## SUPPLIED ENTRIES
● ● ● ● ● ● ●

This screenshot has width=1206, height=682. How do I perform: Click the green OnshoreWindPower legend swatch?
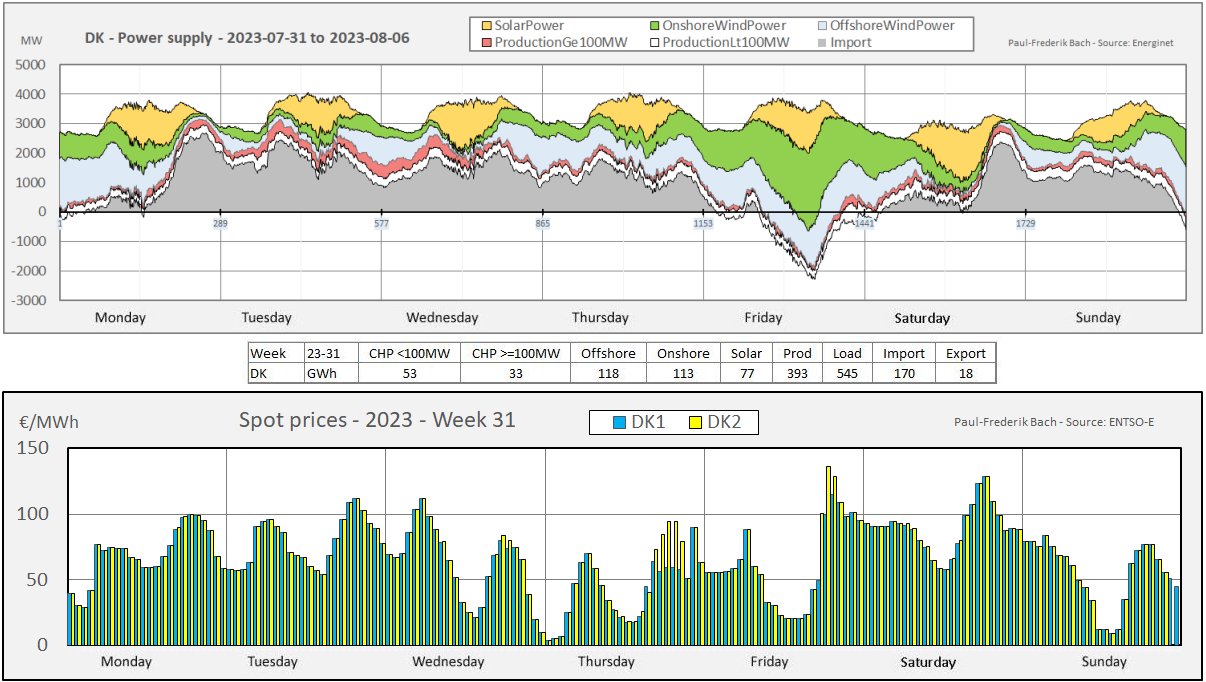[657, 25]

● ● ● ● ● ● ●

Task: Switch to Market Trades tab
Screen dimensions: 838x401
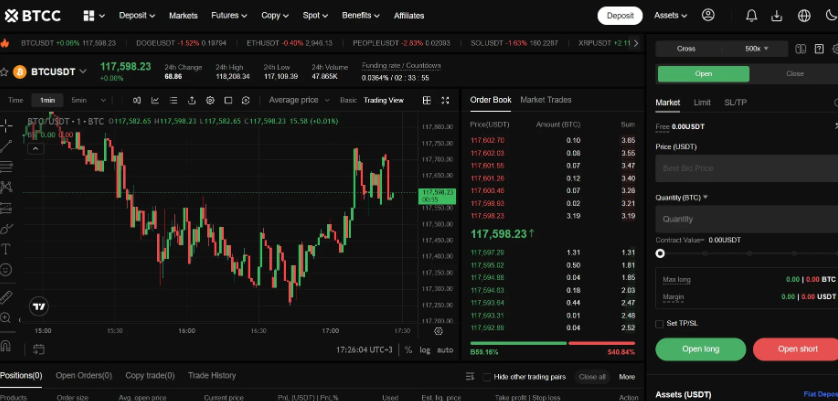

● ● ● ● ● ● ●

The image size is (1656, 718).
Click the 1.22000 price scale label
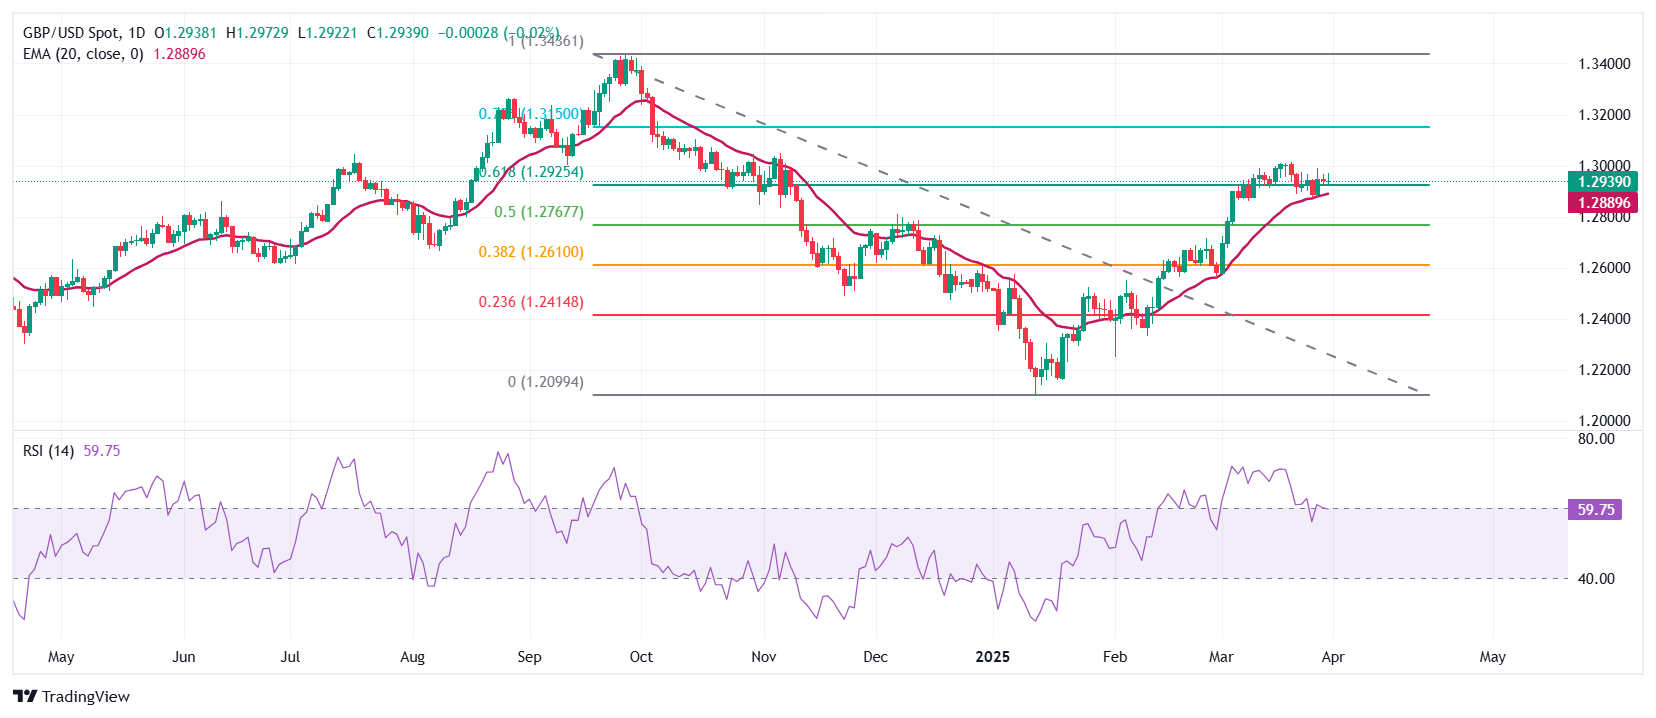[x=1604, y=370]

● ● ● ● ● ● ●

## ACTIVITY
Give an exact copy of the lines above from the line with "Task: Switch to Market Trades tab" up to and including the line with "Screen dimensions: 838x401", and leave everything else out.

## RESPONSE BELOW
Task: Switch to Market Trades tab
Screen dimensions: 838x401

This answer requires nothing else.